Workers at General Motors and Chevrolet body shops around Southern California all admitted how easy it is to steal the seats.
“They’re attached to the bottom floor, so all you have to do is release a button and they pop right out,” said Eferen Montes, who works in the parts department at GMC in Glendale.
“We do get quite a few calls of people who have had their seats stolen.”
Contributing to the rise of third-row seat thefts is GMC’s policy to make seats available only from the current year, Montes said.
“If someone wants a third-row seat from a car from another year, we have to build it from the ground up,” he said. “And that gets really expensive.”

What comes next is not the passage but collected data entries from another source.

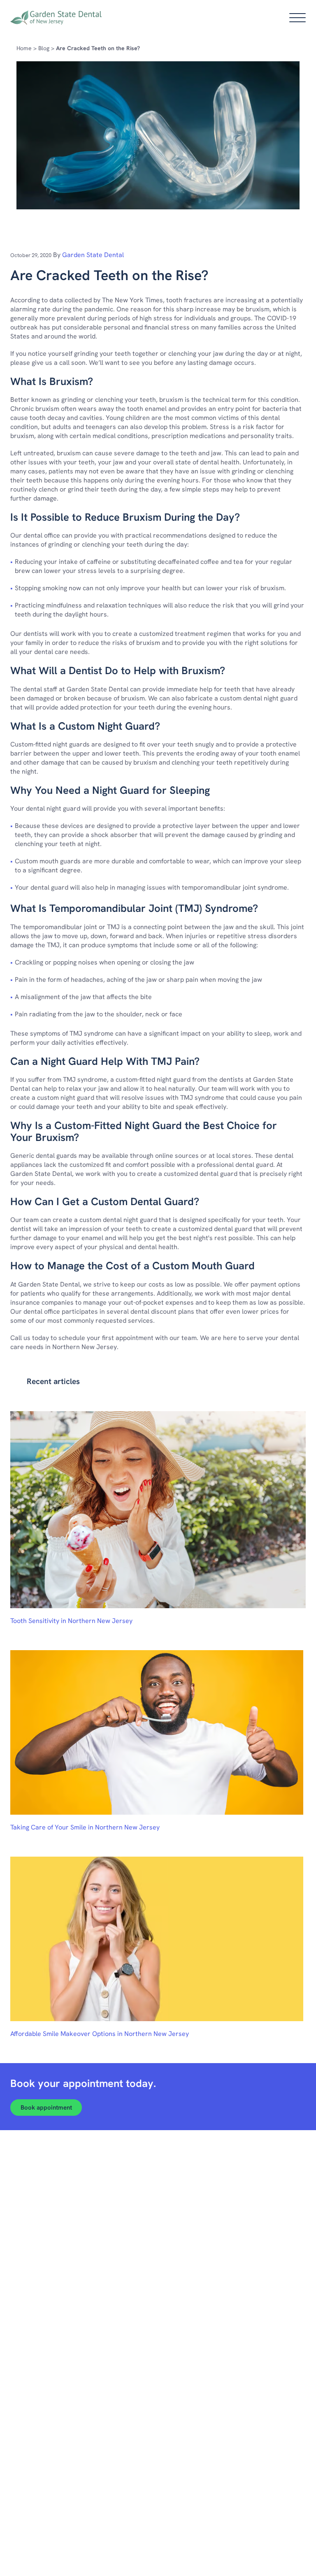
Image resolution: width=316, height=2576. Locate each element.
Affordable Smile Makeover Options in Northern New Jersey (99, 2033)
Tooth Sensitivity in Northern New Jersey (71, 1620)
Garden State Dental (93, 254)
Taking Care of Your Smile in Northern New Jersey (85, 1827)
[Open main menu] (297, 17)
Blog (43, 48)
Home (24, 48)
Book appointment (46, 2107)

Buying the seats through third-party places, like upholstery shops and swap meets, where they are worth between $1,500 and $2,000, is much less expensive, said Mike Gonzalez, who works at a Chevrolet body shop in Los Angeles.
In his body shop, Gonzalez sees third-row seats arrive there “piece by piece” as people come in looking for them, though he declined to say where the seats he sells come from.
Alex Salazar, director of service for the Los Angeles Chevrolet body shop, said his department has been touched by the theft as well.
“We’ve had two stolen from our stock,” he said. “Junkyards want to buy them and body shops sell them. A new [Chevrolet] seat could sell for up to $4,200.”